— Textauszug —
■ ■ ■ ■

Ein Tropfen im Meer, mit anderen Worten. Und wie steht’s mit der Luft? Wie damals nach Tschernobyl wehte auch die Wolke von Fukushima über die Erde und hat hier und dort Jod 131, Cäsium 137, Strontium 90 und andere radioaktive Elemente verstreut. Aber auch hier ist die Auflösung riesig.

Die Schweiz verfügt über ein System zur Überwachung der Radioaktivität in der Luft, das als sehr leistungsstark gilt. Mit einem Filternetzwerk am Boden und Filtern, die unter Flugzeugen platziert werden, können Spuren radioaktiver Elemente gemessen werden, deren Wert viel kleiner als ein Millionstel des erlaubten Grenzwertes ist.

Laut dem stellvertretenden Leiter der Sektion Umweltradioaktivität im Bundesamt für Gesundheit (BAG), Philipp Steinmann, sind die «leicht erhöhten» Konzentrationen radioaktiver Elemente (vor allem von Jod 131), die zu Beginn der Krise gemessen wurden, seit Anfang Mai völlig verschwunden. Und die höchsten dieser Konzentrationen «waren im Durchschnitt 1000 bis 10’000 Mal geringer als nach Tschernobyl».

■ ■ ■ ■

— Quellenmaterial —

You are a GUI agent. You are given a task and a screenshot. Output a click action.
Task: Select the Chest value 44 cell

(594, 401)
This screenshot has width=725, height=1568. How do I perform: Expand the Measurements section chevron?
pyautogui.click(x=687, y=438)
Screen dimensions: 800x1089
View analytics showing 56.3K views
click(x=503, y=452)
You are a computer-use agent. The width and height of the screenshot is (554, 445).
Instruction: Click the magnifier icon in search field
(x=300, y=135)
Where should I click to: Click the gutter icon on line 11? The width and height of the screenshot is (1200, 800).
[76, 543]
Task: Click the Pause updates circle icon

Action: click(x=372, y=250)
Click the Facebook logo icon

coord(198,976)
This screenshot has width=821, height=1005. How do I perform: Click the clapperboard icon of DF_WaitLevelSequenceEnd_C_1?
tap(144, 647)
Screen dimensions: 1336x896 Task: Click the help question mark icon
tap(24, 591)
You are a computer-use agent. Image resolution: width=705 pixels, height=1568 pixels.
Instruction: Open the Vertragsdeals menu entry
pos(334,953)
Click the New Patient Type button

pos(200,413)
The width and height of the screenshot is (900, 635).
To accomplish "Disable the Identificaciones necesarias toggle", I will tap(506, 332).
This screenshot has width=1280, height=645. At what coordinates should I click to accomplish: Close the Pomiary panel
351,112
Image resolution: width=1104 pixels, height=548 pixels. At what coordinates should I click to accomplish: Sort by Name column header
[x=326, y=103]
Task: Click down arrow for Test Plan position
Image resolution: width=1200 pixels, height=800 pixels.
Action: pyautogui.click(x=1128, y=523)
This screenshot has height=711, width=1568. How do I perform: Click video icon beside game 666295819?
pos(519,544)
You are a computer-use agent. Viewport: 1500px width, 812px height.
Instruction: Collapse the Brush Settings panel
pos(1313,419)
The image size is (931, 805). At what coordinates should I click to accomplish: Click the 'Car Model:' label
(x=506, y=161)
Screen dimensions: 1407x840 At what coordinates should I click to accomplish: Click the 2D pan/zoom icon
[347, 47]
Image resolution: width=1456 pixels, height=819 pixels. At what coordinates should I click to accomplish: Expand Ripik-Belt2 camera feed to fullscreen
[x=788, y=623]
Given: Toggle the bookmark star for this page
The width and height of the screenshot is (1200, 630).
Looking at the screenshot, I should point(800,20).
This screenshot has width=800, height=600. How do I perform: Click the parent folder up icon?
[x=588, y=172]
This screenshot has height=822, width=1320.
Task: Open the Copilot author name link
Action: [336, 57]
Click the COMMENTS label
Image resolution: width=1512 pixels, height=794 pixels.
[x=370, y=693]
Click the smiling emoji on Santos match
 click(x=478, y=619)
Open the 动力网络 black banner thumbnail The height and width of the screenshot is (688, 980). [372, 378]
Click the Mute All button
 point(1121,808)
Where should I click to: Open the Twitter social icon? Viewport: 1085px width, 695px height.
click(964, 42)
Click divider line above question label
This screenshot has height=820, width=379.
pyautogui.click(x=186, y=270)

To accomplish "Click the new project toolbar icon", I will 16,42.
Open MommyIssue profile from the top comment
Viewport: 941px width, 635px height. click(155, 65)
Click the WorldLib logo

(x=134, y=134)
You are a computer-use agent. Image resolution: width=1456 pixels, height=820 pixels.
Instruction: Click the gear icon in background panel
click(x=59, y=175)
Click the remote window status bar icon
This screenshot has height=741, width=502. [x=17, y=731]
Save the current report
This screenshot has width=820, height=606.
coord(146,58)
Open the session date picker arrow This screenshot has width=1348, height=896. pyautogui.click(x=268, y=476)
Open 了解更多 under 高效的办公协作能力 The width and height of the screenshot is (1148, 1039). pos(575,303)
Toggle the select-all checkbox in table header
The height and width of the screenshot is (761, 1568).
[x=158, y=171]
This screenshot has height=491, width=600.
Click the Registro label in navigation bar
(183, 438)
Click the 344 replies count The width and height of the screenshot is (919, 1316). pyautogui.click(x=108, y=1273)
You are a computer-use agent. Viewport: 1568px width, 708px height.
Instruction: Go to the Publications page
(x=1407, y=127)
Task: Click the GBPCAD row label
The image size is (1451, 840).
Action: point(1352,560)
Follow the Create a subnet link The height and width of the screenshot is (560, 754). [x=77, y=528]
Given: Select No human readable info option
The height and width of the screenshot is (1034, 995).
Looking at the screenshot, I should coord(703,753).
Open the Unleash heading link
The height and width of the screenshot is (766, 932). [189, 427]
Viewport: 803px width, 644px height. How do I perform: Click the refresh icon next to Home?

■ ■ ■ ■

— Arbeitsaufträge —
1 - Entnehmen Sie dem Textauszug wortgetreu die Stelle zwischen "Ein Tropfen im" und "erlaubten Grenzwertes ist.", beide eingeschlossen.
2 - Erläutern Sie mithilfe des Textauszugs, womit das Schweizer Überwachungssystem auch kleinste Spuren radioaktiver Elemente in der Luft messen kann.

— Schriftliche Lösungen —
1 -
Ein Tropfen im Meer, mit anderen Worten. Und wie steht’s mit der Luft? Wie damals nach Tschernobyl wehte auch die Wolke von Fukushima über die Erde und hat hier und dort Jod 131, Cäsium 137, Strontium 90 und andere radioaktive Elemente verstreut. Aber auch hier ist die Auflösung riesig.

Die Schweiz verfügt über ein System zur Überwachung der Radioaktivität in der Luft, das als sehr leistungsstark gilt. Mit einem Filternetzwerk am Boden und Filtern, die unter Flugzeugen platziert werden, können Spuren radioaktiver Elemente gemessen werden, deren Wert viel kleiner als ein Millionstel des erlaubten Grenzwertes ist.

2 - Das Schweizer System nutzt ein Filternetzwerk am Boden und zusätzlich Filter, die unter Flugzeugen platziert werden. Damit lassen sich Spuren radioaktiver Elemente messen, deren Wert viel kleiner als ein Millionstel des erlaubten Grenzwertes ist.